Chad Zuleger is with the Dairy Business Association. He says, “The Assembly Ag Committee passed them out of committee unanimously, the milk and dairy products bill. We had a couple of votes against the meat labeling bill, but yes, I’m very pleased to see those bills moving along.”

Another bill awaiting a floor vote after completing committee work would shorten the state’s Farmland Preservation Program signups from 15 to 10 years and increases the credit per acre. State Senator Patrick Testin is confident the Legislature will approve of the changes. “This is another bill where we’ve had bipartisan support, where we’ve listened to the stakeholders to help incentivize more farmers to partake in this program so we can actually preserve our farmland and also provide good conservation efforts throughout the state.”
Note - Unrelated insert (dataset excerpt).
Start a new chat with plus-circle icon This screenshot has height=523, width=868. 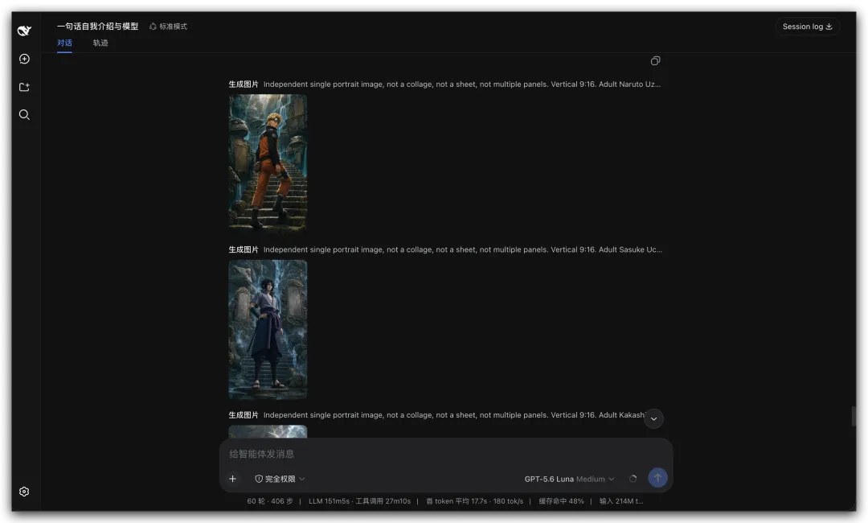[24, 59]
Brownfield asked Testin about the odds of sending the food labeling bills and the farmland preservation tax credit changes on to the Governor soon, and he says, “I think pretty good. Obviously, those are conversations that are going to have to be had with leadership in both houses, but given the bipartisan support of these bills, I can’t foresee why we would wait anytime past June to pass them.”

The bills have support from both sides of the political aisle, farmers, and lobbying groups, except the farmland preservation changes which are opposed by realtors.

If Wisconsin passes the food labeling bills, they are not automatically the law. The Dairy Business Association says a number of other states would have to follow suit because of federal interstate commerce rules.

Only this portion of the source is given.